1. Reference

The unequalpy package contains the following modules:

1.1. Matter power spectrum

This module computes the equal- and unequal-time matter power spectrum for different formalisms: Standard Perturbation Theory and Effective Field Theory.

unequalpy.matter.matter_power_spectrum_1loop(wavenumber, growth, powerk, counterterm=0, model='spt')[source]

One-loop matter power spectrum. This function computes the one-loop matter power spectrum in real space in standard perturbation theory at a single redshift, as described in [1]_ and [2]_.

Parameters

  • wavenumber ((nk,) array_like) – Array of wavenumbers in units of \([{\rm Mpc}^{-1}]\) at which to evaluate the matter power spectrum.

  • growth ((nz,) array_like) – Array of linear growth function at one single redshift.

  • powerk (tuple, function) – Tuple of functions for the linear, 22-type and 13-type power spectra at redshift zero.

  • counterterm ((nz,) array_like) – Array of counterterms dealing with deviations from perfect fluid, as described in equation 2.55 in [2], in units of \([{\rm Mpc}^{2}]\). Default is 0.

  • model (string, optional) – You can choose from two perturbation frameworks: {‘spt’: standard perturbation theory} described in [1] or {‘eft’: effective field theory} described in [2]. Default is ‘spt’.

Returns

power_spectrum – The matter power spectrum evaluated at the input redshifts and wavenumbers for the given cosmology. Units of \([{\rm Mpc}^{3}]\).

Return type

(nz,nk) array_like

Examples

>>> import numpy as np
>>> from astropy.cosmology import FlatLambdaCDM
>>> from skypy.power_spectrum import growth_function
>>> cosmo = FlatLambdaCDM(H0=67.11, Ob0=0.049, Om0= 0.2685)

We use precomputed values from the FAST-PT code:

>>> d = np.loadtxt('../Pfastpt.txt',unpack=True)
>>> ks = d[:, 0]
>>> pk, p22, p13 = d[:, 1], d[:, 2], d[:, 3]

>>> p11_int = interp1d( ks, pk, fill_value="extrapolate")
>>> p22_int = interp1d( ks, p22, fill_value="extrapolate")
>>> p13_int = interp1d( ks, p13, fill_value="extrapolate")
>>> powerk = (p11_int, p22_int, p13_int)

The normalised growth function from SkyPy:

>>> g0 = growth_function(0, cosmo)

------------------------------------

**Set task 1**:
Answer these from the unequalpy reference:
(a) What is the default value of the model parameter?
(b) Which code supplied the precomputed values used in the example?
(c) In what units is the returned matter power spectrum given?
**Set task 2**:
Write what comes next in the unequalpy reference, starting after its final line.

**Provided material**:
------------------------------------

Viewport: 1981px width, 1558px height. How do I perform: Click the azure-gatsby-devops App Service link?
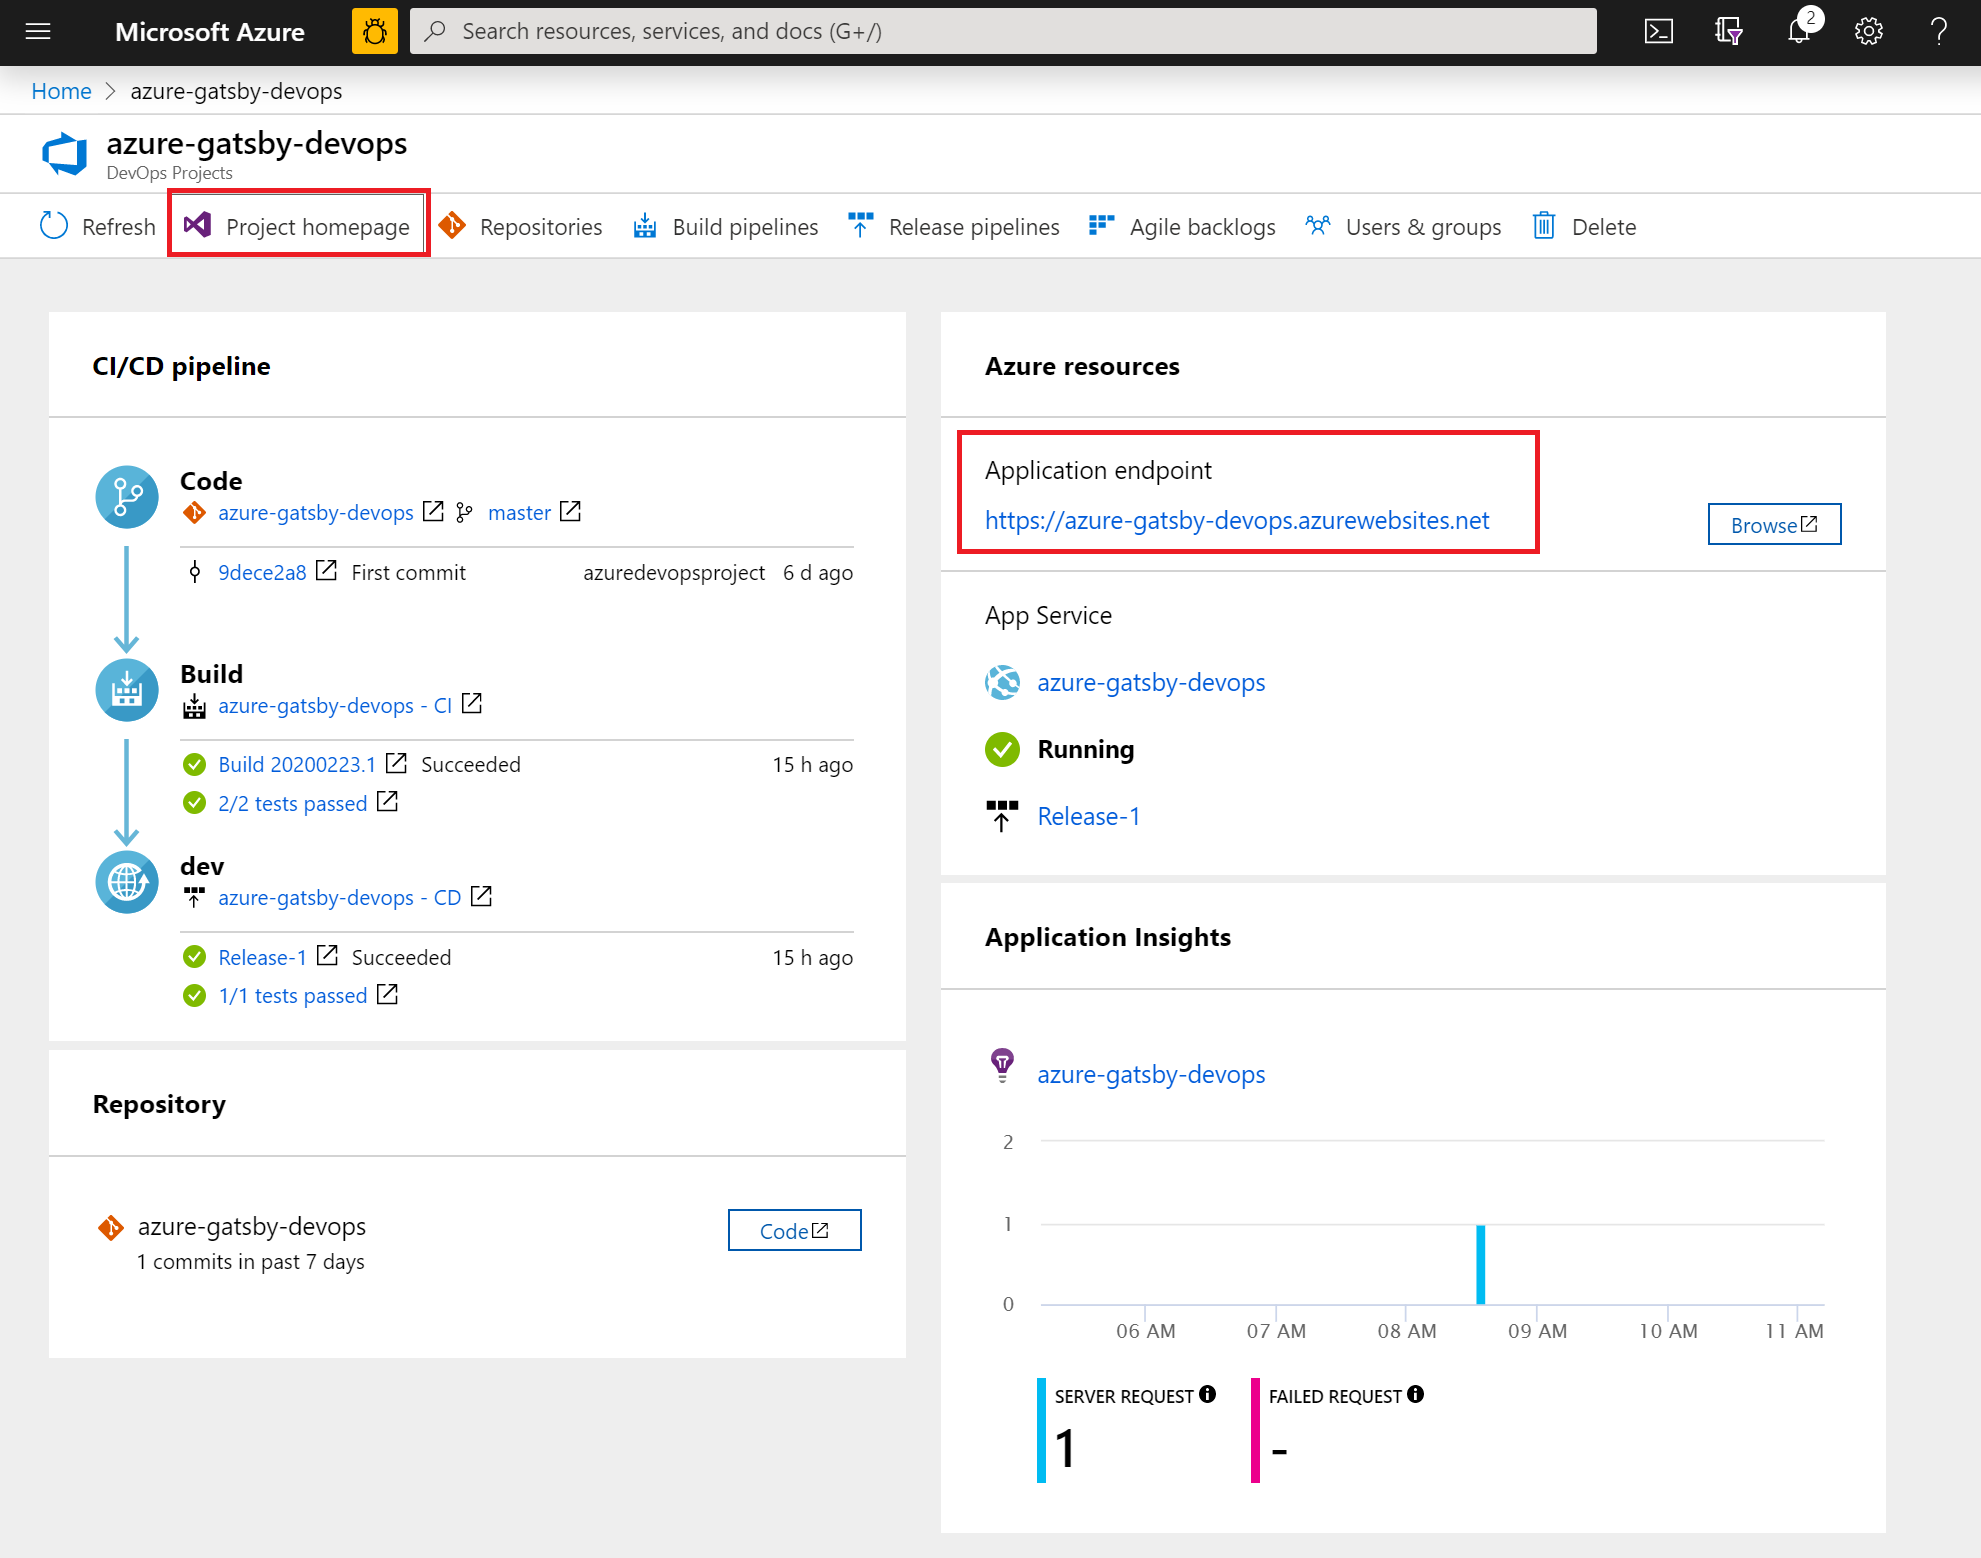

------------------------------------

**Written answer 1**:
(a) 'spt'
(b) FAST-PT
(c) Mpc^3

**Written answer 2**:
>>> D0 = growth_function(0, cosmo) / g0

The best-fit counterterm using the Quijote simulations:

>>> ct2 = -0.4

And finally, the SPT and EFT equal-time matter power spectra:

>>> pspt = matter_power_spectrum_1loop(k, D0, powerk)
>>> peft = matter_power_spectrum_1loop(k, D0, ct2, model='eft')

References

..[1] Jeong, D. and Komatsu, E., 2006, astro-ph/0604075. ..[2] de la Bella, L. et al., 2017, doi:10.1088/1475-7516/2017/11/039.

unequalpy.matter.matter_unequal_time_power_spectrum(wavenumber, growth1, growth2, powerk, counterterm1=0, counterterm2=0, model='spt')[source]

Unequal-time one-loop matter power spectrum. This function computes the unequal-time one-loop matter power spectrum in real space in standard perturbation theory, as described in [1]_.

Parameters

  • wavenumber ((nk,) array_like) – Array of wavenumbers in units of \([{\rm Mpc}^{-1}]\) at which to evaluate the matter power spectrum.

  • growth1 ((nz1,), (nz2,) array_like) – Arrays of linear growth function at two redshifts.

  • growth2 ((nz1,), (nz2,) array_like) – Arrays of linear growth function at two redshifts.

  • powerk (tuple, function) – Tuple of functions for the linear, 22-type and 13-type power spectra at redshift zero.

  • counterterm1 ((nz1,), (nz2,) array_like) – Array of counterterms dealing with deviations from perfect fluid, as described in equation 2.55 in [1], in units of \([{\rm Mpc}^{2}]\). Default is 0.

  • counterterm2 ((nz1,), (nz2,) array_like) – Array of counterterms dealing with deviations from perfect fluid, as described in equation 2.55 in [1], in units of \([{\rm Mpc}^{2}]\). Default is 0.

  • model (string, optional) – You can choose from two perturbation frameworks: {‘spt’: standard perturbation theory} described in [2] or {‘eft’: effective field theory} described in [2]. Default is ‘spt’.

Returns

power_spectrum – The unequal-time matter power spectrum evaluated at the input redshifts and wavenumbers for the given cosmology, in units of \([{\rm Mpc}^{3}]\).

Return type

(nz1, nz2, nk) array_like

Examples

>>> import numpy as np
>>> from astropy.cosmology import FlatLambdaCDM
>>> from skypy.power_spectrum import growth_function
>>> cosmo = FlatLambdaCDM(H0=67.11, Ob0=0.049, Om0= 0.2685)

We use precomputed values from the FAST-PT code:

>>> d = np.loadtxt('../Pfastpt.txt',unpack=True)
>>> ks = d[:, 0]
>>> pk, p22, p13 = d[:, 1], d[:, 2], d[:, 3]

>>> p11_int = interp1d( ks, pk, fill_value="extrapolate")
>>> p22_int = interp1d( ks, p22, fill_value="extrapolate")
>>> p13_int = interp1d( ks, p13, fill_value="extrapolate")
>>> powerk = (p11_int, p22_int, p13_int)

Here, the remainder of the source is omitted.